Important ethical questions are raised by the growth of “transplant tourism”. The long waiting lists for body parts in many developed countries, and the amount that patients are prepared to pay for a transplant, raise the danger that poorer local people will be coerced into illegal organ donations.
Five bioethicists have published their opinion in a column entitled ‘Time for a boycott of Chinese science and medicine pertaining to organ transplantation’ in leading UK medical journal, The Lancet
. They call for a boycott of Chinese scientists over its ‘barbaric human organ market’.
Transplant tourists find their way to China, frustrated by the long waiting times in their own countries and attracted by the competitive price. The article argues that it is clear from the numbers provided by China that not all of the organs for Chinese citizens and transplant tourists are provided by voluntary consenting donors. The source of many of these organs is executed prisoners whose consent is either non-existent or ethically invalid and whose demise might be timed for the convenience of the waiting recipient.

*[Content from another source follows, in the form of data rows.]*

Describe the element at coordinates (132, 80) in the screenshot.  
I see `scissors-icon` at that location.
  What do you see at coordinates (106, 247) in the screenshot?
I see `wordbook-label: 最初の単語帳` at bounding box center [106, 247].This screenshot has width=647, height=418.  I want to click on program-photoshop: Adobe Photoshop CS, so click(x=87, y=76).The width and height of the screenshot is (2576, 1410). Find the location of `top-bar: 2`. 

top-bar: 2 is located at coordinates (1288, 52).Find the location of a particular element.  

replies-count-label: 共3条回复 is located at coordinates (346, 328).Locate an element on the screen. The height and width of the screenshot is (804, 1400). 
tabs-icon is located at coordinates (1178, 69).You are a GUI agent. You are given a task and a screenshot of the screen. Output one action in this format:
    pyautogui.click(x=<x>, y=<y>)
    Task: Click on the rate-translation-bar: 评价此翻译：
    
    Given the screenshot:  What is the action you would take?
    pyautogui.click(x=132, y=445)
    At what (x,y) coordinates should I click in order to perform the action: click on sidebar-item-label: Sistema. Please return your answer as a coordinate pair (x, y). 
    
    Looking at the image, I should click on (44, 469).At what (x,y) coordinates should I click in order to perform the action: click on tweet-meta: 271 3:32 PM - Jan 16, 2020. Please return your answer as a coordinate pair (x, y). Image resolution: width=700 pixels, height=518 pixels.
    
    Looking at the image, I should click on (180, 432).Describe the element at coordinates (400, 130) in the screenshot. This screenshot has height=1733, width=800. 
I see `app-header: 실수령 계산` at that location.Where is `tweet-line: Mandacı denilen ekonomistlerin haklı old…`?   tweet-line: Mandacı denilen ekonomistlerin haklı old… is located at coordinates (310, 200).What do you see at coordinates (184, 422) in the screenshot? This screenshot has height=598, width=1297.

The authors issue a call to action: “Despite the continuation of organ donation by execution, the international medical and scientific community has done little to make its moral abhorrence of this state of affairs widely known. Presentations about transplantation in China continue to be made at international conferences, publications about the experience of transplantation in China appear in peer-reviewed journals, and pharmaceutical companies continue their marketing efforts and engage in sponsoring research involving various aspects of transplantation in China. The time has come to bring normal scientific and medical interchange with China concerning transplantation to a halt. We call for a boycott on accepting papers at meetings, publishing papers in journals, and cooperating on research related to transplantation unless it can be verified that the organ source is not an executed prisoner. These steps are admittedly challenging. But the international biomedical community must firmly and boldly challenge the status quo — the barbarous practice of obtaining organs from executed prisoners.”
Despite assurances that the practice is winding down, they suggest that China persists in using organs from executed prisoners. One of the authors, Arthur Caplan, of the University of Pennsylvania, says that the controversial practice will not stop unless international pressure is applied. He says China is building an international medical city to capitalise on the medical tourism market with facilities for organ transplants. He declares: ”Using organs from prisoners who are executed on demand to get parts for rich visitors may bring currency to China but it also ought to bring shame. The Chinese people who need transplants deserve a better system, as do the hapless prisoners who are being victimized. The rest of the world should help stop it.”